世界最大の電気自動車(EV)用バッテリーメーカーである中国の寧徳時代新能源科技(CATL)が、EV販売の減速を受けて生産調整に乗り出した。同社は需要減少に対応するため、一部の生産ラインの稼働を停止する方針を明らかにした。
販売不振がバッテリー需要に影響
CATLの広報担当者は「市場の需要変動に応じて生産計画を柔軟に調整している」と述べ、今回の措置が一時的なものであることを強調した。具体的な生産削減規模や対象となる工場については明らかにされていないが、業界関係者によると、同社の主要工場である福建省寧徳市の施設で一部ラインが停止されているという。
EV市場の減速は世界的な傾向であり、特に中国市場では政府の補助金縮小や経済成長の鈍化により、2023年のEV販売台数は前年比で約10%増にとどまった。2022年の80%超の成長率から大きく減速している。
CATLの市場支配力に陰り
CATLは世界のEV用バッテリー市場で約37%のシェアを占めるが、需要減退により在庫が積み上がっている。業界アナリストの張氏は「CATLの生産調整は、EV市場の成長鈍化がサプライチェーン全体に波及している証拠だ」と指摘する。
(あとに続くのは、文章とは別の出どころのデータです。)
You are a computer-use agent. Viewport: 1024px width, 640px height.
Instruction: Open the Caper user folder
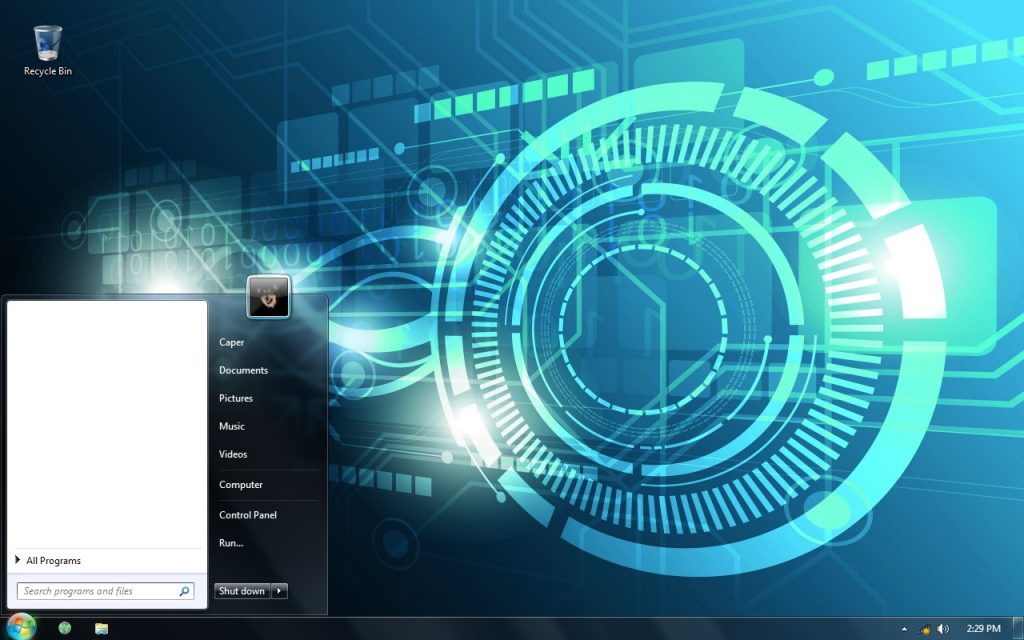click(232, 342)
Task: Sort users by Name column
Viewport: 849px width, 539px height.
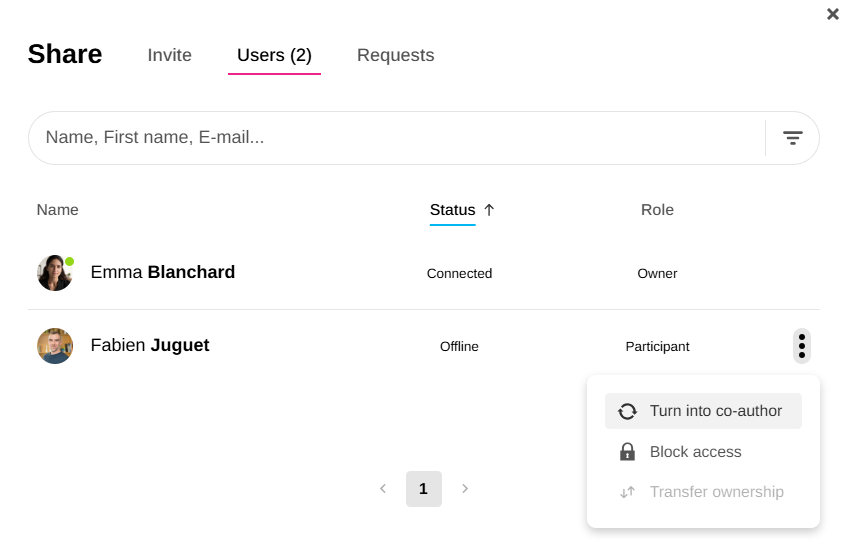Action: pos(57,210)
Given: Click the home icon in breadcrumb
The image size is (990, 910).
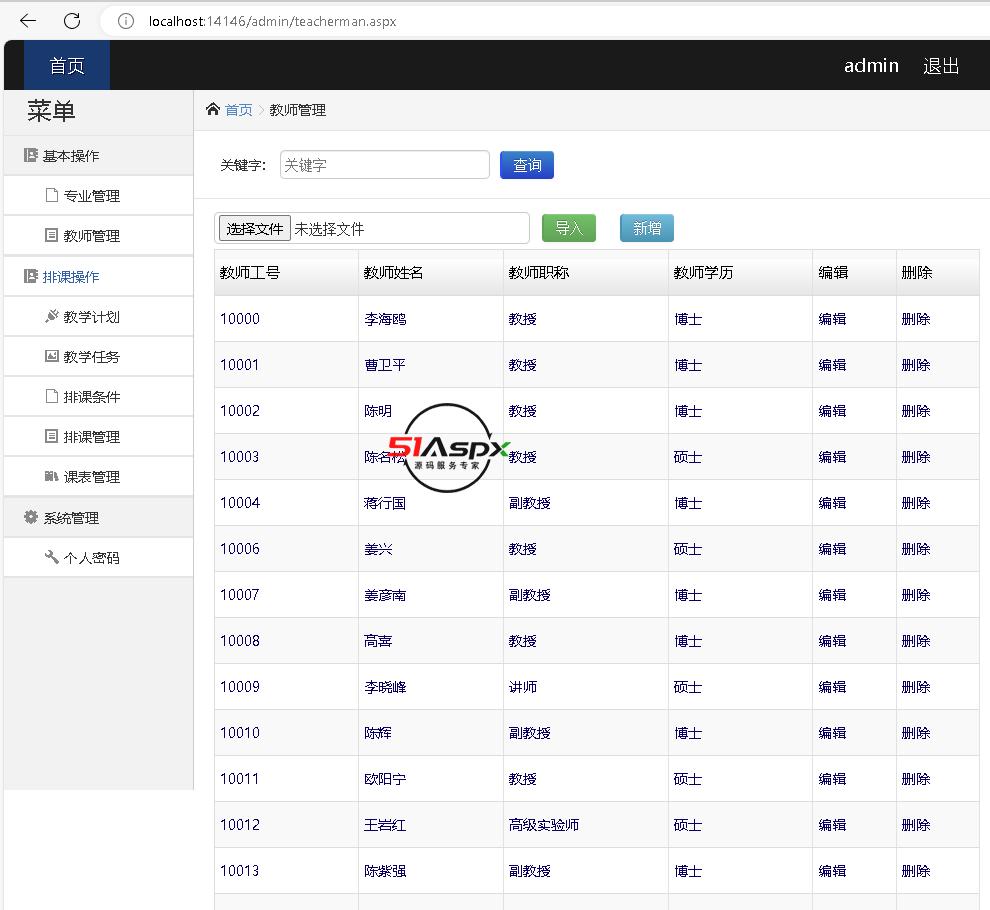Looking at the screenshot, I should (212, 109).
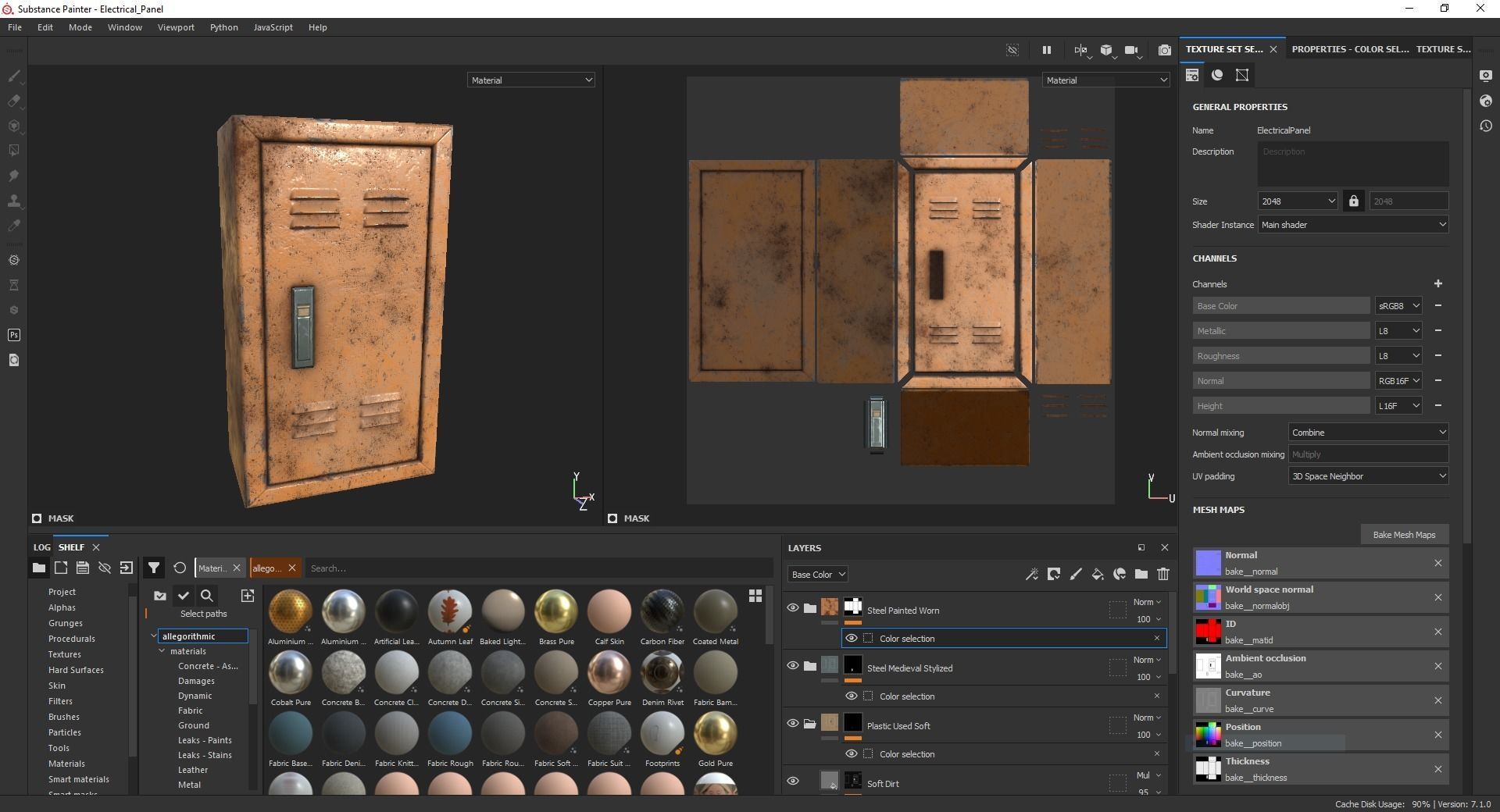Viewport: 1500px width, 812px height.
Task: Select the Paint brush tool
Action: (14, 77)
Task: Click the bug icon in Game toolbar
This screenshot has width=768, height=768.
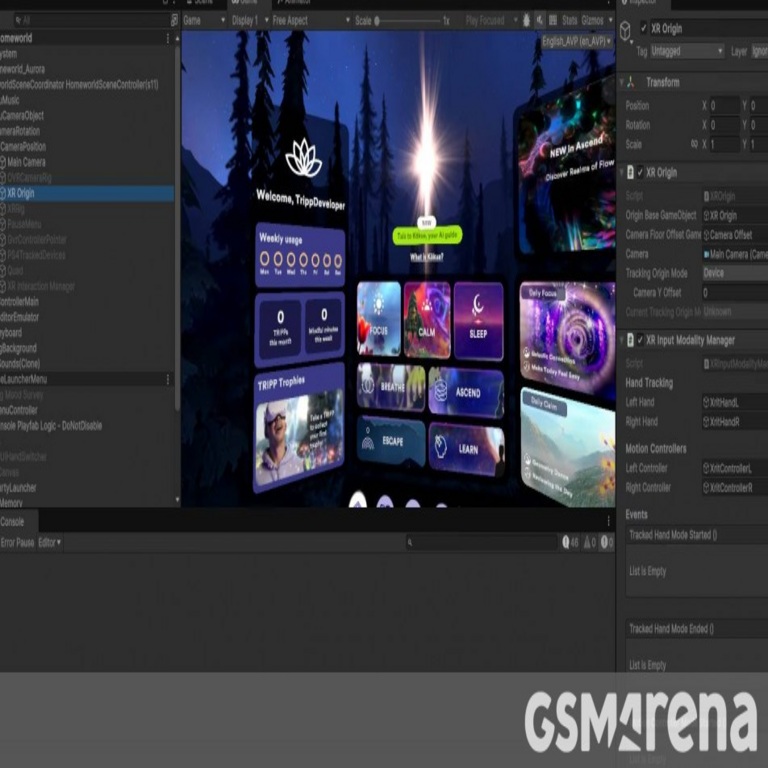Action: (x=527, y=20)
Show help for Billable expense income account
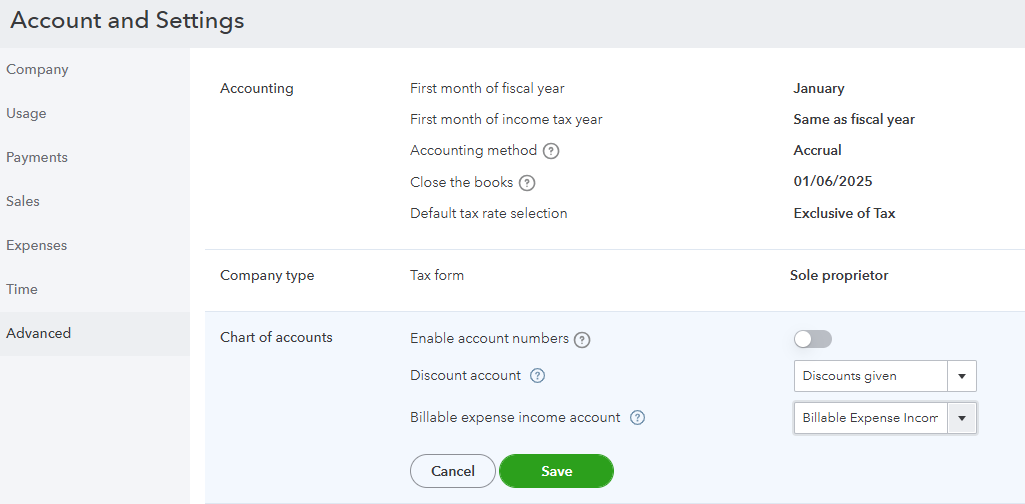Image resolution: width=1025 pixels, height=504 pixels. click(637, 418)
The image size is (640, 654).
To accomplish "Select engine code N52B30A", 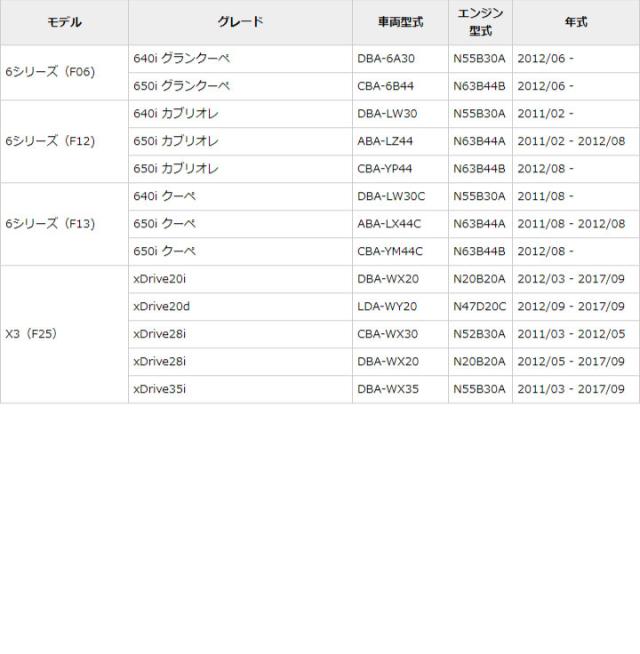I will point(479,334).
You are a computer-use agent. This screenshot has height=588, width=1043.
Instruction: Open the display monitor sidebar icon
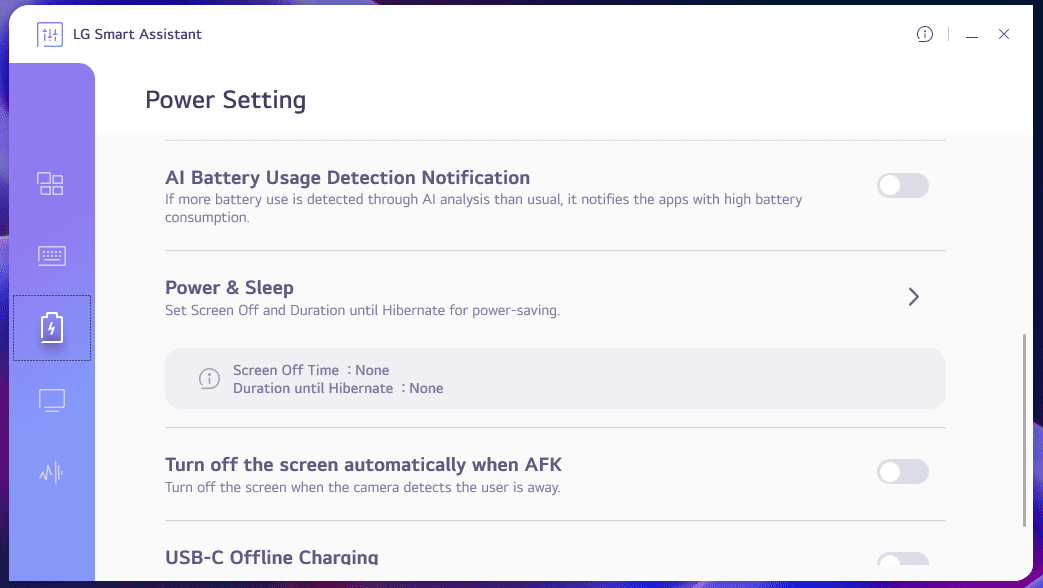pyautogui.click(x=51, y=401)
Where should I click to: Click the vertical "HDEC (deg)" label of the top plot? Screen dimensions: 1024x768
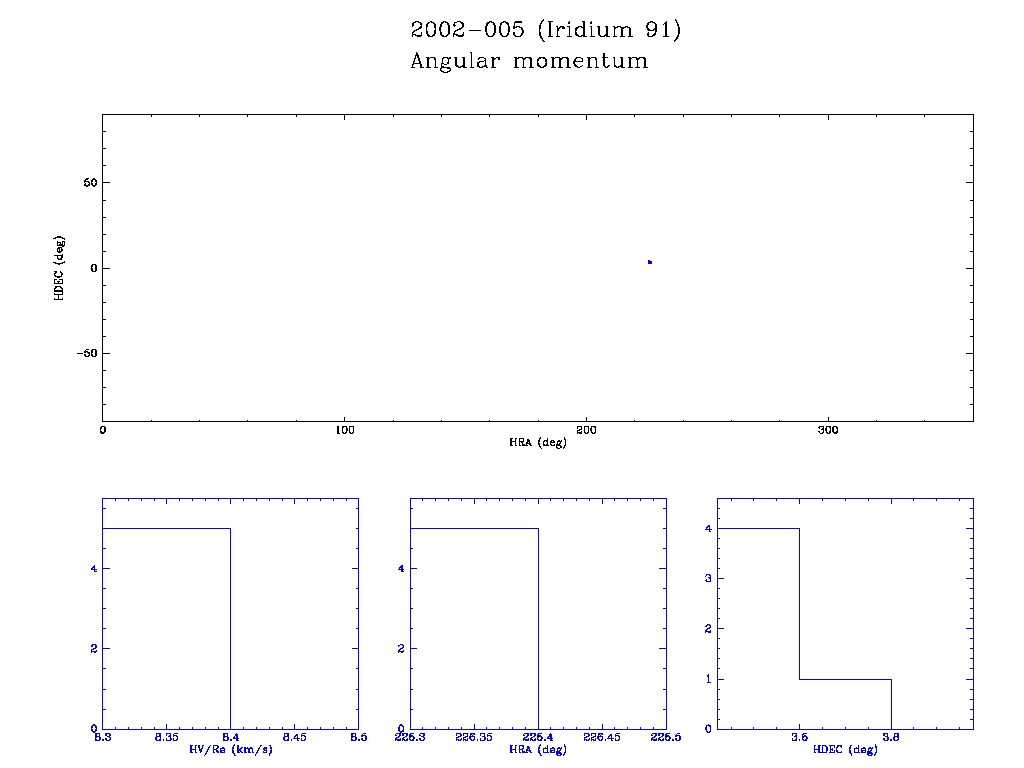tap(60, 267)
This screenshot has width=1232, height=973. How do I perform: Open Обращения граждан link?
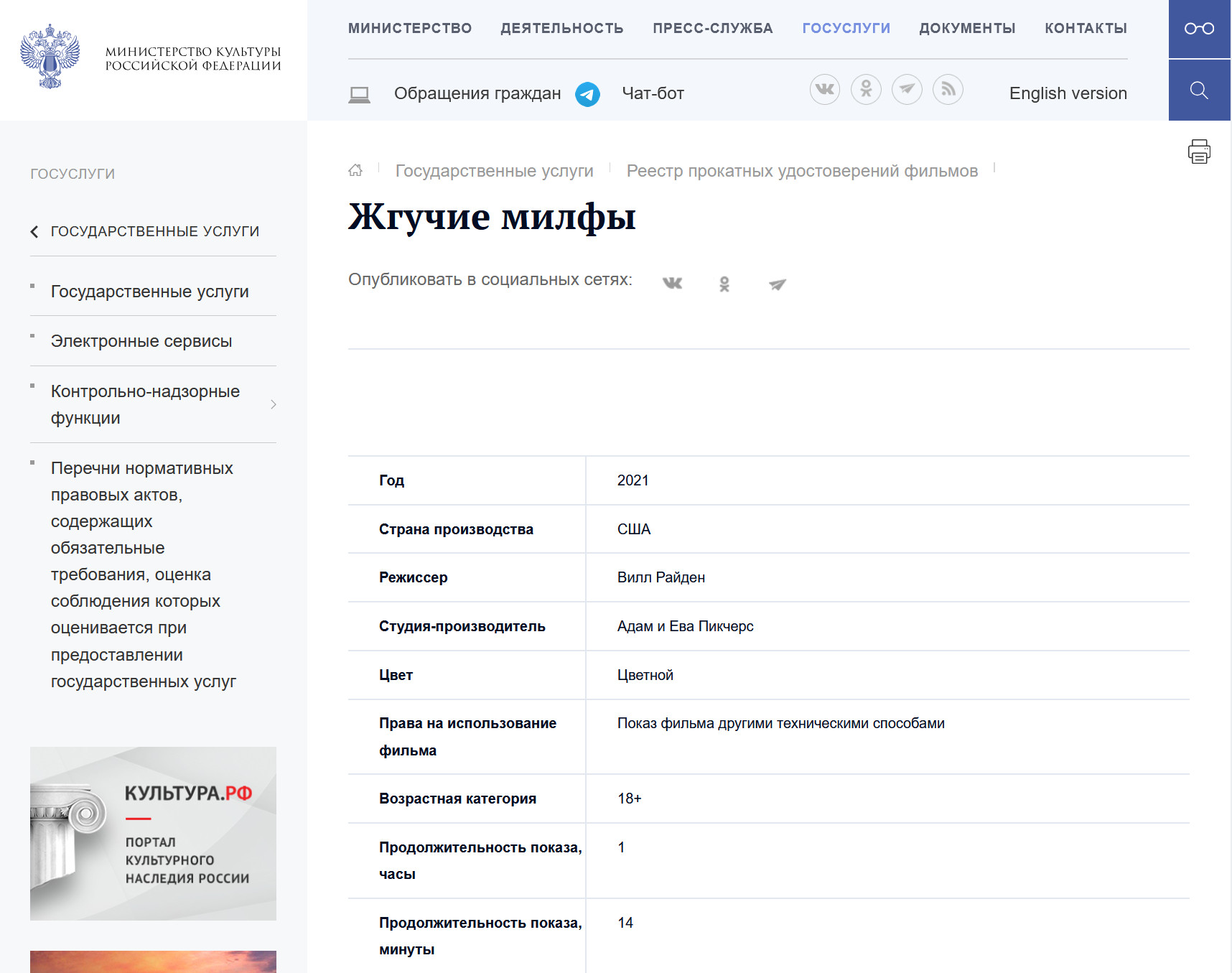click(x=477, y=93)
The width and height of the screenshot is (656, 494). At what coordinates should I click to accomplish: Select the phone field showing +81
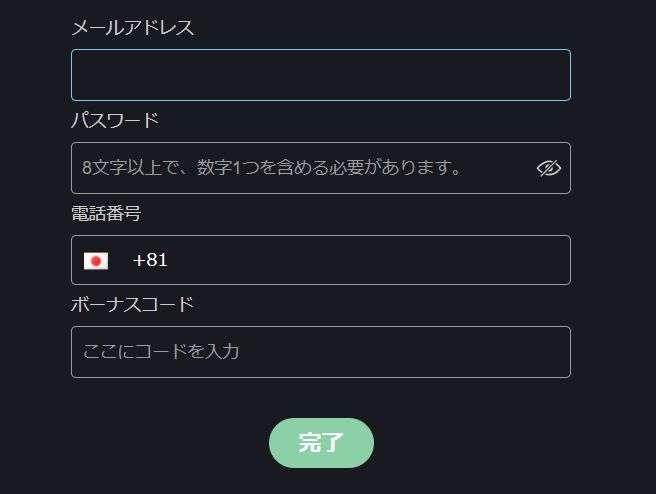click(x=321, y=260)
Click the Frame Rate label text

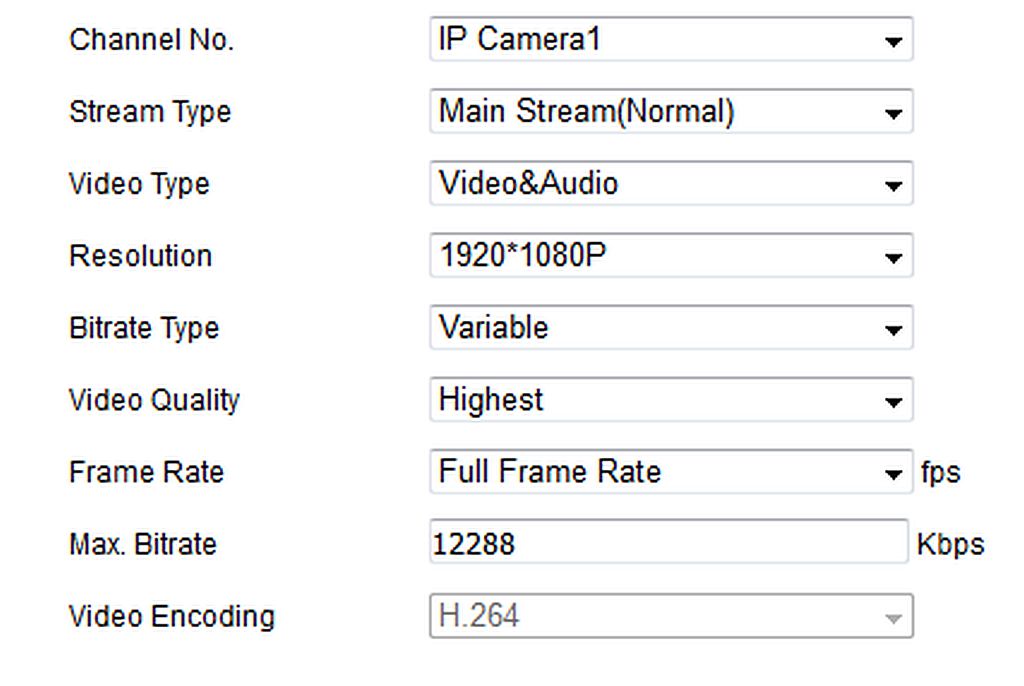[146, 472]
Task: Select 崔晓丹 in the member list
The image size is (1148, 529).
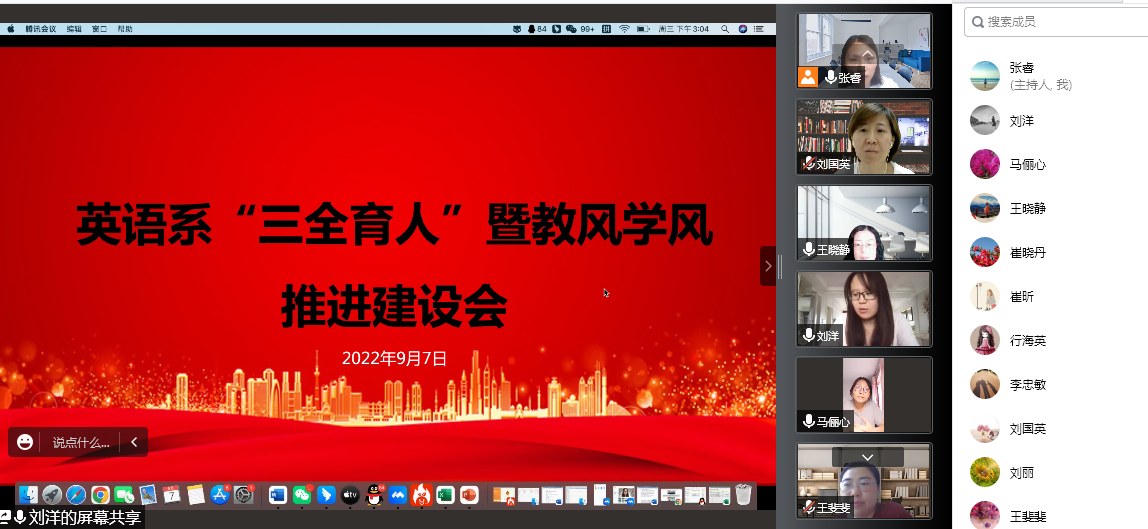Action: tap(1027, 253)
同社は2023年第3四半期の純利益が前年同期比で約4%増加したものの、売上高成長率は鈍化している。リチウム価格の下落も収益に影響を与えており、バッテリーセルの価格は2022年のピークから約50%下落した。
業界全体に波及効果
CATLの生産調整は、バッテリー材料メーカーや鉱山会社にも影響を及ぼす可能性がある。リチウムやコバルトなどの原材料需要が減少すれば、価格のさらなる下落を招く恐れがある。
一方で、一部のアナリストは、この調整が中長期的には業界の健全化につながるとの見方を示す。過剰生産能力が是正され、競争力の高い企業が生き残ると期待されている。